SAO PAULO (AP) — El presidente Michel Temer dijo el miércoles que las autoridades sopesaban reducir de manera significativa el número de venezolanos que ingresan diariamente a Brasil, pero horas después se retractó en un indicio de lo tenso del tema mientras miles de personas huyen de la crisis económica y política en Venezuela.

Entre 700 y 800 venezolanos ingresan diariamente a Brasil, y Temer dijo en una entrevista radiofónica que las autoridades analizaban la posibilidad de emitirles vales a fin de limitar el número de ingresos y ayudar a responder mejor a las necesidades de los que sí entren.

Las autoridades “están pensando en entregar... vales para que al día ingresen 100, 150, no sé, 200 personas”, dijo a Radio Jornal. “Cada día ingresará un número fijo de personas para organizar mejor esos ingresos”.

Pero horas más tarde la oficina de Temer emitió un comunicado en el que señaló que la entrega de vales solo sería para mejorar la capacidad del gobierno para ayudar a los inmigrantes y sin intención de “cerrar el ingreso de los venezolanos a Brasil”. El comunicado no hizo referencia a las reducidas cifras de ingresos diarios que Temer mencionó en la entrevista, pero la presidencia dijo que la postura del gobierno es que no se limitarán las entradas.

El cambio de posición ocurrió después de que Temer ha incrementado sus críticas hacia Venezuela, describiendo que la crisis humanitaria en el país vecino es “inaceptable”. La situación en el estado de Roraima, por donde ingresan a Brasil la mayor parte de los venezolanos, se ha vuelto cada vez más complicada, y Temer decidió el martes desplegar a tropas militares en el lugar. La tasa de homicidios en Roraima se incrementó este año y ahora es la más elevada de Brasil.

“Ofrecimos ayuda humanitaria _alimentos y medicinas_ (a Venezuela). El gobierno se rehusó”, comentó Temer. “El gobierno se rehúsa allá, y los venezolanos vienen para acá”.

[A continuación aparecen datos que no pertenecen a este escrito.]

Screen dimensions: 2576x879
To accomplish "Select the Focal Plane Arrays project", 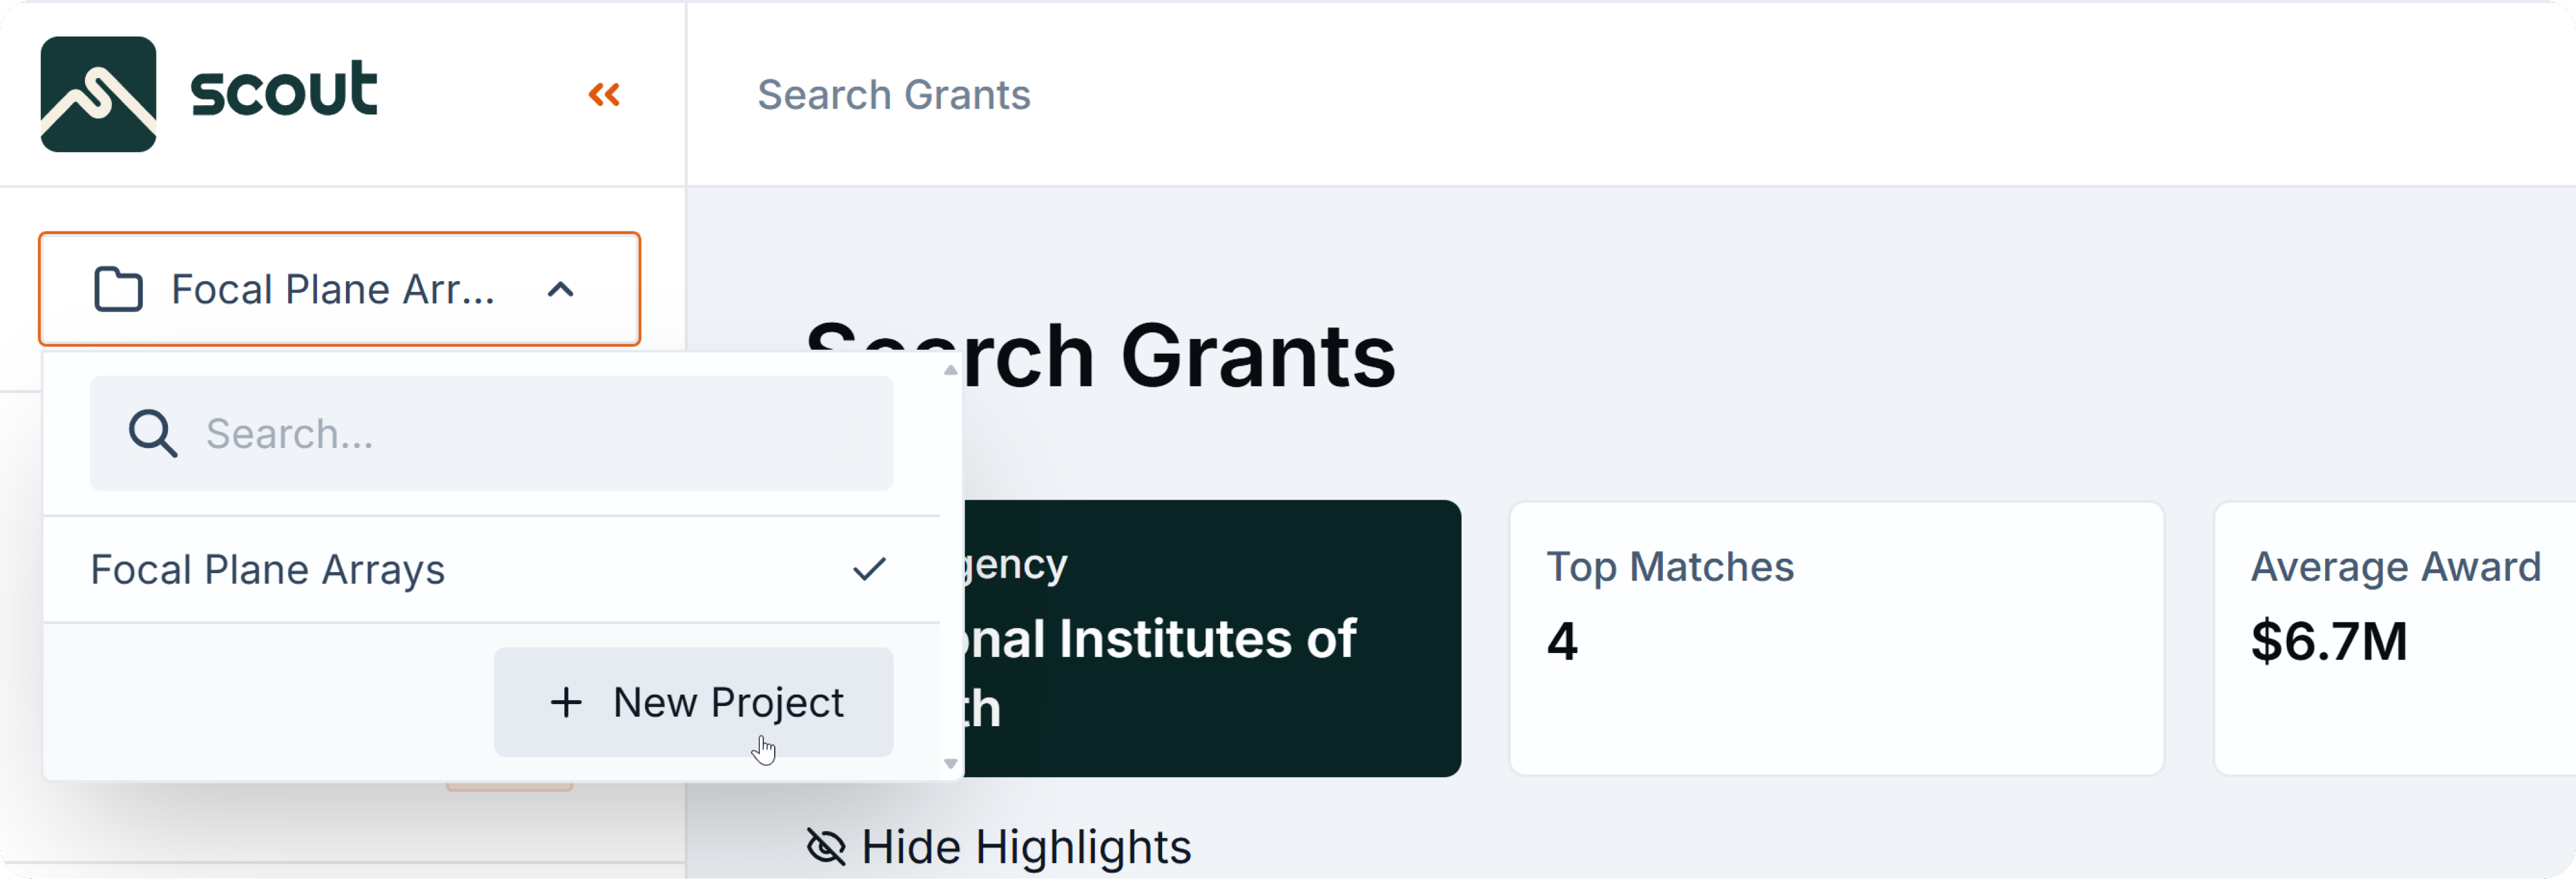I will [x=268, y=570].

Temer insinuó que si el gobierno del presidente Nicolás Maduro aceptara la ayuda, habría menos venezolanos saliendo del país. Maduro ha resistido este tipo de ofrecimientos al asegurar que no hay crisis y que lo que realmente se necesita es que Estados Unidos levante las sanciones económicas.

Más de 50.000 venezolanos _muchos de ellos hambrientos o enfermos, además de que llegan con poco o nada de dinero y pertenencias_ han solicitado el estatus de refugiado o residente en Brasil en años recientes. Las autoridades en el estado de Roraima dicen que el gobierno federal necesita hacer más para ayudarles a lidiar con el flujo de gente.

Según las Naciones Unidas, 2,3 millones de venezolanos han huido de su país desde 2014 debido a la creciente crisis política y humanitaria, incluyendo la falta de alimentos y medicamentos. Algunos países como Perú y Colombia reciben a miles todos los días, y los arribos han provocado mayor tensión sobre los recursos de los países de la región y están generando xenofobia y, en ocasiones, violencia.

A comienzos de mes, varios habitantes furiosos de una localidad fronteriza en Brasil lanzaron piedras a venezolanos e incendiaron sus pertenencias porque los culparon de un ataque a un comerciante local.

En respuesta a la migración de venezolanos, varios países han endurecido recientemente los requisitos de ingreso. Sin embargo, hasta el momento Brasil no ha impuesto este tipo de medidas.

Las autoridades en Roraima han intentado varias veces cerrar temporalmente la frontera para frenar el éxodo, pero el gobierno federal y los tribunales han ordenado que permanezca abierta.